La visibilità è oggi un componente chiave e si raggiunge mediante il consolidamento di pochi prodotti altamente selezionati e l’uso di una console unica di controllo di tutta l’attività di cybersecurity, a prescindere dal fatto che gli asset si trovino on-premises o in cloud, e che il monitoraggio riguardi l’utente, l’endpoint, le periferiche IoT, le app o altro. La concretizzazione di questo concetto spesso passa per soluzioni XDR (Extended Detection and Response) che hanno una differente interpretazione da vendor a vendor, ma sono accomunate da un punto di osservazione unico della situazione, e da un unico motore di analisi in cui convergono tutti i dati.
La formazione è probabilmente, dei tre, il concetto più complesso. Fin qui si è parlato di tecnologie e di soluzioni, che sono una parte importante della cyber difesa, ma non sono sufficienti da sole. L’elemento umano è fondamentale per chiudere il cerchio della difesa. Fondamentale in partenza, per bloccare gli attacchi sul nascere neutralizzando il social engineering. Fondamentale nel comprendere l’importanza della security a sostegno e tutela del business, con investimenti adeguati.
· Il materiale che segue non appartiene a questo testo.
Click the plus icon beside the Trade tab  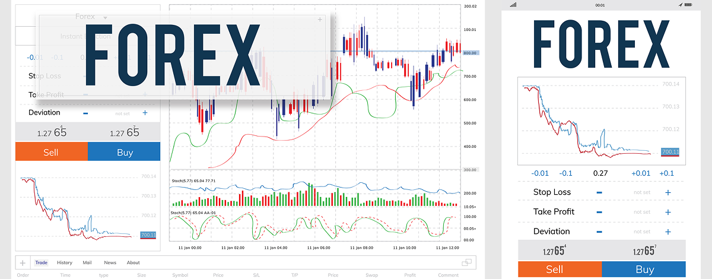(x=23, y=262)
Fondamentale nell’abilità di detection e response.
Spesso si sente dire che il problema è fra la sedia e la tastiera, gli anglosassoni lo chiamano “human factor”. In effetti i criminali informatici hanno dimostrato di investire molte delle proprie risorse nelle tecniche atte a colpire l’anello debole della catena, ossia l’uomo. La soluzione esiste, e anche se non è infallibile potrebbe abbassare l’incidenza degli attacchi riusciti di diversi punti percentuali - che equivalgono a un risparmio di milioni di dollari di danni. È la formazione, che spesso latita o viene fatta in maniera scorretta e inefficace. Affinché funzioni, la formazione dev’essere continua, sia con lezioni teoriche sia con esercitazioni pratiche che facciano comprendere i trucchi degli attaccanti, gli obiettivi, le conseguenze. E dev’essere rivolta a tutto il personale finanche ai dirigenti, che sono i più ritrosi verso questo genere di attività, ma anche i più soggetti ad attacchi.
Dirigenti che sono chiamati a decidere i finanziamenti da stanziare per la security, quindi devono essere messi nelle condizioni di comprendere perché un progetto di business debba essere pensato già dall’inizio con la security inside, perché la sicurezza informatica non è una spesa ma un investimento sul futuro dell’azienda e sul successo delle sue attività. E che dovrebbero sempre avere presente lo scenario dei rischi a cui il proprio business è soggetto, per poter abbassare questo rischio.
Altro capitolo legato alla formazione è quello dell’abilità di detection e response. In Italia come nel resto del mondo è difficile, spesso impossibile, trovare esperti qualificati in numero tale da soddisfare la domanda. Le figure davvero preparate sono poche e sono molto costose, e ormai è chiaro che occorre una copertura H24/365 per fronteggiare gli attacchi, spesso scatenati fuori dall’orario lavorativo. Poche aziende di grandi dimensioni possono permettersi un SOC interno, per gli altri la soluzione sono gli MSSP. Per questo leggerete nei contributi singoli che molti vendor hanno messo l’accento sul canale, sui partner e sulle certificazioni.